What I believe really got us to where we are is not the geography that kept us together, but a couple of things I learned in the time when we were physically apart. We never put a hold on our relationship (minus the three-day “break” at the beginning of college that I suggested and then quickly nixed. If you know anything about my near obsession with Friends, you know it’s insane that I ever thought that was a good idea). Any time we spent apart was because there was something one of us needed to do. We’ve each readily supported the other when those times came, as hard as the few days leading up to the separation always were/are.

When I was a junior in college, I traveled a lot. After a semester in Boston, I traveled to Belize for two weeks as part of an international immersion/service/mission program, before spending a semester abroad in Berlin, during which time I also traveled to Ireland, England, and France. It was a wonderful year, and I have the scrapbooks to prove it!

The program in Belize was inspired by Pedro Arrupe, S.J., and it was intended to give students a unique opportunity to learn about other cultures, to serve others, and ultimately, to explore our own faith. It was hands-down one of the best things I did in college.

The philosophy of the program was centered on these words from Pedro Arrupe:

Nothing is more practical than finding God,
that is, than falling in a love in a quite absolute, final way.
What you are in love with,
what seizes your imagination will affect everything.
It will decide what will get you out of bed in the mornings,
what you will do with your evenings,
how you spend your weekends,
what you read,
who you know,
what breaks your heart,
and what amazes you with joy and gratitude.
Fall in love, stay in love, and it will decide everything.

While we were in Belize, we spent some time with alumni who were in a program to serve internationally for a period of two years. I really enjoy volunteering, and I expected to come back from this trip certain that I would spend some time abroad after graduation. I was there to fall in love with the people I was meeting, the places I was seeing, the experiences I was having. And to some extent, I did.

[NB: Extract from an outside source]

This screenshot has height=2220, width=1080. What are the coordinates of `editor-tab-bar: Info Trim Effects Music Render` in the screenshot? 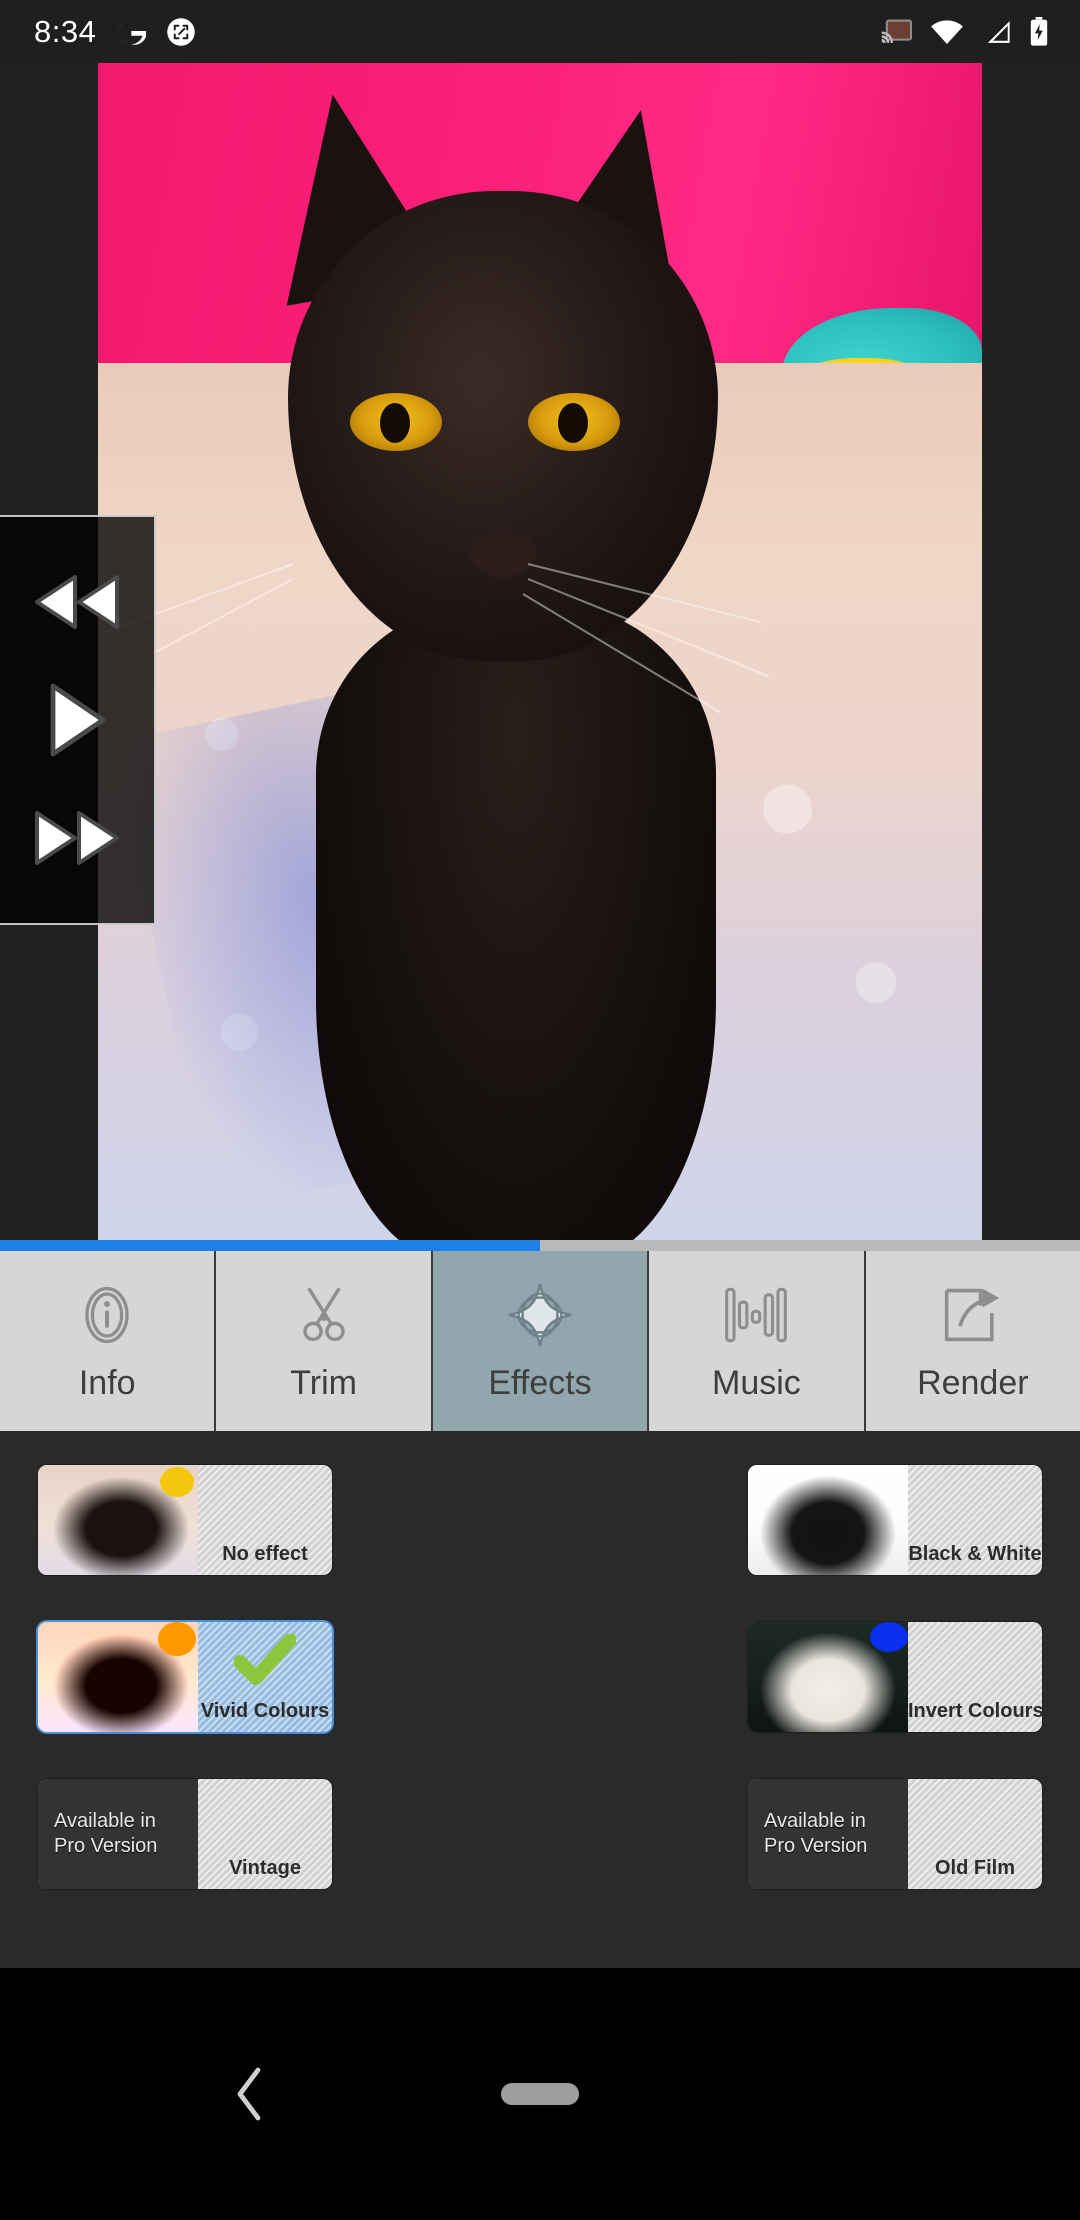 It's located at (540, 1341).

But the real fruit of this trip, and it took a few months to figure this out, was that what I am in love with is my home—being with my family and my friends, being in familiar places, and being with John in particular.

A few months after I came home from Belize, I traveled to Berlin to study for a semester. In many ways, my lifestyle there was not dramatically different from that in the U.S., so it was not at all like what I’d experienced in Belize. The struggle in Berlin was that I had a couple of really lonely days. I didn’t make too many friends, and a lot of time was spent on my own, which I learned is only really fun when you want to be alone, not when you have to be alone. Through that experience more than anything else in my life thus far, I learned that being grateful for the good and the bad every day and in every situation is one of the golden tickets to true happiness.

By the time I was back home from all my gallivanting, the travel bug was out of my system. I knew more certainly who I was, what I wanted, and where I was needed.

And the really amazing thing was that I realized I had known it all along.